Faisal with his delegation to the 1919 Paris Peace Conference (T.E. Lawrence is second from right, middle row)
Though Lawrence took Faisal to the Paris peace conference in 1919, and arranged for him to meet British Prime Minister David Lloyd George, his plan for an Arab kingdom based in Damascus was doomed. In July, 1920, four months after Faisal was made King of Syria in March, the French took over Damascus, expelled him, and imposed a form of direct rule that lasted till the British arm—with token Free French forces—removed the colonial Vichy government in 1941. British claims that French control in Syria violated that Sykes-Picot concept of “spheres of influence” in the Arab areas were undermined by the degree of control the British were exercising in Palestine, Transjordan, and Iraq (where Faisal from 1921 was able to rule as king under British Mandate rule).

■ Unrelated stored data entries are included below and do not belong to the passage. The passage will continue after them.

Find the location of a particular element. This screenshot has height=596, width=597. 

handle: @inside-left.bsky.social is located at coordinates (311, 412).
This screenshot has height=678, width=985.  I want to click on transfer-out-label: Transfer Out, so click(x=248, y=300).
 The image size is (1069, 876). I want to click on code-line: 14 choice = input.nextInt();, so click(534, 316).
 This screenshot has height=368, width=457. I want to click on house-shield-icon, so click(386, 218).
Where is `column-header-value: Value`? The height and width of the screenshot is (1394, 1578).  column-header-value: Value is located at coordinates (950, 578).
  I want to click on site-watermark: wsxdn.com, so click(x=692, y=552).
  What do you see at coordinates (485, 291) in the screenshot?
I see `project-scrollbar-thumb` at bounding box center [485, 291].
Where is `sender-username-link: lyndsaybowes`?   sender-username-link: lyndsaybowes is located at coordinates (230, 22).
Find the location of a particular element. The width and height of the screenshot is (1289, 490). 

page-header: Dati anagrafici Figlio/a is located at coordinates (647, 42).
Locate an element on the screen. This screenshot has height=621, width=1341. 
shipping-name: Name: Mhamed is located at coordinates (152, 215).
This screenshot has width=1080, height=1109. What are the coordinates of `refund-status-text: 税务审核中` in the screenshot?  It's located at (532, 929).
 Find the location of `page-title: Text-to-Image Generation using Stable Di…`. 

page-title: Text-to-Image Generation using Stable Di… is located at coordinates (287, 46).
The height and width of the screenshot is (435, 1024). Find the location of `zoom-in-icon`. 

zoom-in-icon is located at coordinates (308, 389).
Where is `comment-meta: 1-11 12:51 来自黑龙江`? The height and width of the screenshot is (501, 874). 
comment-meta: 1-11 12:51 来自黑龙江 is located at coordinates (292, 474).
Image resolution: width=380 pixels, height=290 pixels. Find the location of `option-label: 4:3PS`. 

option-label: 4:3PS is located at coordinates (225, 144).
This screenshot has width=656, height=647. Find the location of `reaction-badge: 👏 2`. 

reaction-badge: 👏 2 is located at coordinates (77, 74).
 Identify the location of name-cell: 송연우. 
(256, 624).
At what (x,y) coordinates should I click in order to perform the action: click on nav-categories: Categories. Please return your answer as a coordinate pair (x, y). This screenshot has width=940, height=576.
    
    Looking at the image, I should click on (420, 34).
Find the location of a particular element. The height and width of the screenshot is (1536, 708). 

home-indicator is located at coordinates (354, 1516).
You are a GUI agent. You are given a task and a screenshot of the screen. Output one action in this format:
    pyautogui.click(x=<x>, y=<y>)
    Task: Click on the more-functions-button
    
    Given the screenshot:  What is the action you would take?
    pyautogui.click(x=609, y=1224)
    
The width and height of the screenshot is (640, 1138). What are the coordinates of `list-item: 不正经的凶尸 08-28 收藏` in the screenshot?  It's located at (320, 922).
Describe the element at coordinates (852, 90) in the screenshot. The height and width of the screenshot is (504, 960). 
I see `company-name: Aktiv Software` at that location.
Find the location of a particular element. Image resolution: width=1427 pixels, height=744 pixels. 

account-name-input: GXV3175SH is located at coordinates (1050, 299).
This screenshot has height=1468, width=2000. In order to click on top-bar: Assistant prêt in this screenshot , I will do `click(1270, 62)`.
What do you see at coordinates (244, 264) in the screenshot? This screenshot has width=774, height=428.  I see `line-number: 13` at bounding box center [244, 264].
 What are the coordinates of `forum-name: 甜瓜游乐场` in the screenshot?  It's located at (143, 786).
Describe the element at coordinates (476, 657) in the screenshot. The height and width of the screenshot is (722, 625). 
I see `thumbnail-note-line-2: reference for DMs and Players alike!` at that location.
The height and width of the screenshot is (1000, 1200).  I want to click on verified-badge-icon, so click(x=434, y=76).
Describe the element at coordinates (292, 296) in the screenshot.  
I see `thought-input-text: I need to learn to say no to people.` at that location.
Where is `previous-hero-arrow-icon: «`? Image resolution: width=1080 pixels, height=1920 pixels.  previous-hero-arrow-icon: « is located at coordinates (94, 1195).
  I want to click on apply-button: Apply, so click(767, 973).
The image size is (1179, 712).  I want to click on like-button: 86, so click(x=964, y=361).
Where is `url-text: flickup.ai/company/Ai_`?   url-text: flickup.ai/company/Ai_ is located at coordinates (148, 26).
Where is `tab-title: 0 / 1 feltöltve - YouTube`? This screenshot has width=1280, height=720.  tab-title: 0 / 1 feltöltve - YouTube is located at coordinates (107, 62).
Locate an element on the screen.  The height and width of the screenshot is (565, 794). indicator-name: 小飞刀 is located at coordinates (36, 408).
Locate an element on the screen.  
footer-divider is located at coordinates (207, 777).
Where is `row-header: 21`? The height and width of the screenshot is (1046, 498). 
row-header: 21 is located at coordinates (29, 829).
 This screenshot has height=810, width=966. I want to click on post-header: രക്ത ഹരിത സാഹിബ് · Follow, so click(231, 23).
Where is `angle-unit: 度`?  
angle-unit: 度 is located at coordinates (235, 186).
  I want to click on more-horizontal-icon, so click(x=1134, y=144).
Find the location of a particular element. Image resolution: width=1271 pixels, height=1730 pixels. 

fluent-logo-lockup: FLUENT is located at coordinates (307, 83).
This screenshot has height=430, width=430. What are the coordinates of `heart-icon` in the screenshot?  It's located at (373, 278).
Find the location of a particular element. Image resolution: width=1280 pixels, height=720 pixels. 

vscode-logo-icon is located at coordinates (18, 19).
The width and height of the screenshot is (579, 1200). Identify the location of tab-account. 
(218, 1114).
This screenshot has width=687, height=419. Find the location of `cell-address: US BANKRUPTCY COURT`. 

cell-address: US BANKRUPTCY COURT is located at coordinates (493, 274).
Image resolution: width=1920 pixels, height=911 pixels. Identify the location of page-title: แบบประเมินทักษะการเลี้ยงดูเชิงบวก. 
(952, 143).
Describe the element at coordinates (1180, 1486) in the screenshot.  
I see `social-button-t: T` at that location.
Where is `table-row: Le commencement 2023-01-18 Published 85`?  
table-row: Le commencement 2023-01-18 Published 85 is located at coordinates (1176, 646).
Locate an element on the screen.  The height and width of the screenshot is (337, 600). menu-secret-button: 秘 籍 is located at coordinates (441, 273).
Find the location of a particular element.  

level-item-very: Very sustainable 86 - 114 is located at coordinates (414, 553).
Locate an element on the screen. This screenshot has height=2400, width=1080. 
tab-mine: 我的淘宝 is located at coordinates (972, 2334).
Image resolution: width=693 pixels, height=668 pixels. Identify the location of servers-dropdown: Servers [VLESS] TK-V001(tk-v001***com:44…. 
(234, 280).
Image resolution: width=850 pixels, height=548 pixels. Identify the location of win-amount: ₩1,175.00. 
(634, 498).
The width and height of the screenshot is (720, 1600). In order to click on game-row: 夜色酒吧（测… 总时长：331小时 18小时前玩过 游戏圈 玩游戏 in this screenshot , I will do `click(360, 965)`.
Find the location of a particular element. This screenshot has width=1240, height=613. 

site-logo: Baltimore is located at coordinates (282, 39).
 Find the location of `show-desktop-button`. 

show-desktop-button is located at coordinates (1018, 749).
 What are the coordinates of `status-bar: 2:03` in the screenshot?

By formally abolishing the Syrian-Iraqi border ISIS doubtless hopes to evoke memories of the Ottoman era before supposedly artificial states were constructed for the convenience of European powers—a time when frontiers were porous and the ways of Islam were universally observed. The fatal flaw in this utopian vision—apart from its obvious historical inaccuracy—is its failure to recognize the division between Sunnism and Shiism that long predated Western interventions in Iraq and Syria. Indeed, Iraqi tribes, traditionally hostile to government, began adopting Shiism in large numbers during the eighteenth and nineteenth centuries. However much the leaders of ISIS seek to draw on the imagery of an international Arab jihad rolling back a century of Western imperialism, the growth of ISIS feeds on these sectarian tensions that have been reanimated across the region. Politically, the jihadists have gained support from the widespread hatred of the Shiite cronyism of the Maliki regime, which replaced the cronyism of Saddam Hussein’s, as well as from the brutality of its counterpart in Damascus. And to the extent that foreign powers are driving the situation, the underlying dynamic flows less from the West than from the rivalry between the Sunni monarchies of Saudi Arabia and the Gulf on one side and Shiite Iran on the other.
Notes and links
Colonel Sir Mark Sykes, 6th Baronet (born Tatton Benvenuto Mark Sykes) was an English traveller, Conservative Party politician and diplomatic advisor on the Levant. Francois Georges-Picot was a French diplomat. The agreement between the British, French and Russians on to whose sphere of influences sectors of the failing Ottoman Empire should be allotted was drawn up in secret between November 1915 and March 1916. It was made public by the Bolsheviks in November 1917 after the Russian Revolution and then published by the Manchester Guardian. The British and French governments implemented their mandates over the agreed areas in 1920.